_Problem to solve_.
Reproduce the data word for word, starting from its first line and stopping after the line that contains "I will coord(7,12).".

>> Begin Data for the task

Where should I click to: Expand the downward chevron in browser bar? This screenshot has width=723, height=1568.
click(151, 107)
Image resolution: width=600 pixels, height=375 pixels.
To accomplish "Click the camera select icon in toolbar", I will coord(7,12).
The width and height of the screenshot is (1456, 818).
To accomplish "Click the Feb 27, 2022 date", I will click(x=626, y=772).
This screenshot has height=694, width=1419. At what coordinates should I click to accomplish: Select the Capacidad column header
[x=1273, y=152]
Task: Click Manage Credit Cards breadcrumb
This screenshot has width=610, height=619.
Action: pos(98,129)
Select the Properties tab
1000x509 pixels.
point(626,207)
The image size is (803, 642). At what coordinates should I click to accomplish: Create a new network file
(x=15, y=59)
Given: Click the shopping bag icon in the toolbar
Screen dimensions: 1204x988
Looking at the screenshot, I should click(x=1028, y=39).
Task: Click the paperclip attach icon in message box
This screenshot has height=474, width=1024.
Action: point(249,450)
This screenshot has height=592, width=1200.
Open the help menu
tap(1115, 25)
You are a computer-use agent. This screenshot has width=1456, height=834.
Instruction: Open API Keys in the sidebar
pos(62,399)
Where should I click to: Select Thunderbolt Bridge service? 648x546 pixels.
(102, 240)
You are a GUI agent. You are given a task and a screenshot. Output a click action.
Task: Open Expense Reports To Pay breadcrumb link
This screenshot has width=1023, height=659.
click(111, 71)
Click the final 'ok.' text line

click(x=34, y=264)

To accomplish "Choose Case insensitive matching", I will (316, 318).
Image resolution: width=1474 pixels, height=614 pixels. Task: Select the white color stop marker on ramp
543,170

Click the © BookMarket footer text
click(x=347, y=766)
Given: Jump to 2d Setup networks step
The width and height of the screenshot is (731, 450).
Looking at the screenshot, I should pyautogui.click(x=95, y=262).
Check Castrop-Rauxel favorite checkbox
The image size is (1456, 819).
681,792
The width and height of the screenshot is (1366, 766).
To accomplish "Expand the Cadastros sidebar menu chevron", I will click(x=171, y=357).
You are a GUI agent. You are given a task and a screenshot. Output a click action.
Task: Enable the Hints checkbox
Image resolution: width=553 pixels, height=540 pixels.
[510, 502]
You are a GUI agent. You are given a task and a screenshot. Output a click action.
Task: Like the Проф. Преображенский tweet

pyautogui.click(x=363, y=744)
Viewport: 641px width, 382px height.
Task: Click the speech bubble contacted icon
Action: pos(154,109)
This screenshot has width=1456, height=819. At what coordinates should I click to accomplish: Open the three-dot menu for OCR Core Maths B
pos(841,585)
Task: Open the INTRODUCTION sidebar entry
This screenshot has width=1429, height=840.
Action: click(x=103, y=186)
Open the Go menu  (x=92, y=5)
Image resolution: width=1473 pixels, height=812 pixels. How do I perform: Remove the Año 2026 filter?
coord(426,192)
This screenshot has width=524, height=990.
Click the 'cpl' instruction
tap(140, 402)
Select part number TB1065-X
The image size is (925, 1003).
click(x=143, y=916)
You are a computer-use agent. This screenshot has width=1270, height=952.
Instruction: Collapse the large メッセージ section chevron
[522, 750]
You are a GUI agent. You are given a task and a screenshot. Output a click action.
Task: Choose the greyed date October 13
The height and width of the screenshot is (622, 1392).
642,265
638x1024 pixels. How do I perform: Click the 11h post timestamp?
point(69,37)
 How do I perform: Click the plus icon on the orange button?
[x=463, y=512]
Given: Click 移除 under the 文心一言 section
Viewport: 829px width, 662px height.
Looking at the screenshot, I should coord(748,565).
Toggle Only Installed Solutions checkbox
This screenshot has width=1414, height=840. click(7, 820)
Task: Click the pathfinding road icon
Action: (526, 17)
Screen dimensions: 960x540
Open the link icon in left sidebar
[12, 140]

>> End Data for the task

_Response to the task_.
Where should I click to: Expand the downward chevron in browser bar? This screenshot has width=723, height=1568.
click(151, 107)
Image resolution: width=600 pixels, height=375 pixels.
To accomplish "Click the camera select icon in toolbar", I will coord(7,12).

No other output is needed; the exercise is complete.